Report the number of lines below in which the word "Servicios" occurs. Nothing else is needed.

::: Exercise data :::

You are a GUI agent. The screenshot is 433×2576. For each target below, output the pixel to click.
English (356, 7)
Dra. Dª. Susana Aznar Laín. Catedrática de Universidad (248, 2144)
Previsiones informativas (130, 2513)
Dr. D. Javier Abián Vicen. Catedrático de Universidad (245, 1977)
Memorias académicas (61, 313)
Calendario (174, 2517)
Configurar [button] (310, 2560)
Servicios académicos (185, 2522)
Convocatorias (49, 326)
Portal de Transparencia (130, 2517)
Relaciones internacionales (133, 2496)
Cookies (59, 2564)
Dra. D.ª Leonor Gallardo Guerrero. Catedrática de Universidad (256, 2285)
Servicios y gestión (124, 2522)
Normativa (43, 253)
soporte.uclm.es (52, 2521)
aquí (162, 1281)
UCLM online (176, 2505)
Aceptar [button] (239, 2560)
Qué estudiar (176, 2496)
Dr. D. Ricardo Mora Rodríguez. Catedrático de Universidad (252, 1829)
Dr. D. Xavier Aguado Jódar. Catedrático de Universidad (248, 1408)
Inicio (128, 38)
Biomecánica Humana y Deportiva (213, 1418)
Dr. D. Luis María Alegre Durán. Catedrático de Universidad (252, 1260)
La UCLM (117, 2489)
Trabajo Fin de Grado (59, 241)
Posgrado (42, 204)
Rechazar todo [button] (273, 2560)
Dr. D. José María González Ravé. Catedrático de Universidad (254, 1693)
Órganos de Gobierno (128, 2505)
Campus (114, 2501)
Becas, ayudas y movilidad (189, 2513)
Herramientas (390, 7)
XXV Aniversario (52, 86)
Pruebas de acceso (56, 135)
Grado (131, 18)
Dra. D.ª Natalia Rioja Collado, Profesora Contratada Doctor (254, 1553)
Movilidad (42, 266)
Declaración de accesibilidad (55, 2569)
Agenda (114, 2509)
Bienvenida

:::

[Task response] 2